July 30th, 2021 sees the release of Common Ground’, the self-produced new album from Big Big Train on their own label, English Electric Recordings. The new album, recorded during the worldwide pandemic, sees the band continue their tradition of dramatic narratives but also tackles issues much closer to home, such as the Covid lockdowns, the separation of loved ones, the passage of time, deaths of people close to the band and the hope that springs from a new love. Watch the new video for the title track, created by Christian Rios, here:
«This is unashamedly a love song. It is about finding things that we share and have in common with other people. When my partner and I first came together as a couple, we lived not far from Avebury in Wiltshire, a very Big Big Train kind of place. The chalk hills and standing stones were part of the imagery of our ‘Folklore’ album, and once again I was writing what was literally happening in the location in which we found ourselves. I remember seeing my white chalk dust footprints upon the black of the car mats after we’d been walking around Avebury. I’m pleased that we both get to have this time with each other and ‘Common Ground’ is about finding out the things that we have in common with each other and deciding what we want to do in life together». – David Longdon
1. The Strangest Times
2. All The Love We Can Give
3. Black With Ink
4. Dandelion Clock
7. Common Ground
8. Atlantic Cable
Common Ground sees the band taking in wider musical and lyrical inspiration from artists such as Elbow, Pete Townshend, Tears For Fears, Elton John and XTC, as well as acknowledging their more progressive roots. As ever, Big Big Train will take listeners on a journey, be it waiting for the UK 5pm pandemic press conferences The Strangest Times) to the library of Alexandria (Black With Ink) to the bottom of the ocean (Atlantic Cable).
For the Common Ground tour, which will be their most extensive to date and which will culminate in the UK with a show at the prestigious London Palladium, Greg Spawton (bass), David Longdon (lead vocals, flute), Nick D’Virgilio (drums, vocals) and Rikard Sjöblom (guitars, keyboards, vocals) will be joined by Carly Bryant (keyboards, guitars, vocals), who contributes vocals to Common Ground, Dave Foster (guitars), who plays on two tracks on the new album, Clare Lindley (violin, vocals) and by a five piece brass ensemble. The band expect to announce North American tour dates shortly.
Big Big Train has taken lyrical and musical inspiration from periods of history that are recognized as great leaps forward.
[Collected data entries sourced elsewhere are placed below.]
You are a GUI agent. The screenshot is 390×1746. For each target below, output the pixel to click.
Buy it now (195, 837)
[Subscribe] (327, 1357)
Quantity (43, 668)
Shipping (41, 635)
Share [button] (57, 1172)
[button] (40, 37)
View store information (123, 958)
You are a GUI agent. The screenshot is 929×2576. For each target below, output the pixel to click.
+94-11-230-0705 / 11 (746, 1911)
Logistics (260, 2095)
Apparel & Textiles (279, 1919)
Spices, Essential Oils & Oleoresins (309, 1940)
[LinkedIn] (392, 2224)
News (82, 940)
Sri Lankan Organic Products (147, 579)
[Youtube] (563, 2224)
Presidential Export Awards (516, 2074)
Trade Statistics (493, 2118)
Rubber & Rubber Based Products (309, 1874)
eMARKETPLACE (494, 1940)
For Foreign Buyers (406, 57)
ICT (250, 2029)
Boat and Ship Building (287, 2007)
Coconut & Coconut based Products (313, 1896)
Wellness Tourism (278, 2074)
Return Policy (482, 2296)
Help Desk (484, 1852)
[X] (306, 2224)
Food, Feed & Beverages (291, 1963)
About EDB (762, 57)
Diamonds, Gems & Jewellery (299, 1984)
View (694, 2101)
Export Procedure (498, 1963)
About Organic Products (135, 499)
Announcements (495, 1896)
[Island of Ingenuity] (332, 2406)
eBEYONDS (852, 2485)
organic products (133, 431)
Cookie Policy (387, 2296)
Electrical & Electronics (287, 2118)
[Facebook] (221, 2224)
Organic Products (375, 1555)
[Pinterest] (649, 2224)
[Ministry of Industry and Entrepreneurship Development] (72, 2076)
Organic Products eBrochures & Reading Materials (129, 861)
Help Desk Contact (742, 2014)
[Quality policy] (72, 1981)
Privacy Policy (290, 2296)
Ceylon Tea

Now with Common Ground, they are making such a surge themselves.
Nick D’Virgilio: drums and vocals
David Longdon: vocals, acoustic guitar, piano, synth
Rikard Sjöblom: electric guitar, vocals
Gregory Spawton: bass, bass pedals, vocals
Carly Bryant: vocals
Dave Foster: guitar
Aidan O’Rourke: violin
Big Big Train was initially founded in 1990 and went through several line-up changes, but in 2009 the band decided on a fresh start, and the core of the current version of the band was born.
Since then, they have gone on to win four Progressive Music Awards, played sold out shows and seen their last album, 2019’s ‘Grand Tour’, reach #1 in the Official UK rock charts and break into the top 40 in the Official UK album charts.
The band toured the UK for the first time in 2019, culminating in a sold out show at London’s Hackney Empire, subsequently released as the critically acclaimed Blu-ray Empire, and 2022 will see the band performing their largest UK tour to date along with their first ever dates in North America.
While many of Big Big Train’s songs have been rooted in the history of Great Britain and Europe, it seems fitting that they are now indeed an international band. Bassist Greg Spawton, who founded the band, grew up in a railway household and named them after a 1970s train set he owned, is based in the UK, as is singer David Longdon, who joined the band in 2009 for the breakthrough album The Underfall Yard’ The other two core band members, drummer Nick D’Virgilio and multi-instrumentalist Rikard Sjöblom, reside in Indiana, USA and Gåvle, Sweden, respectively.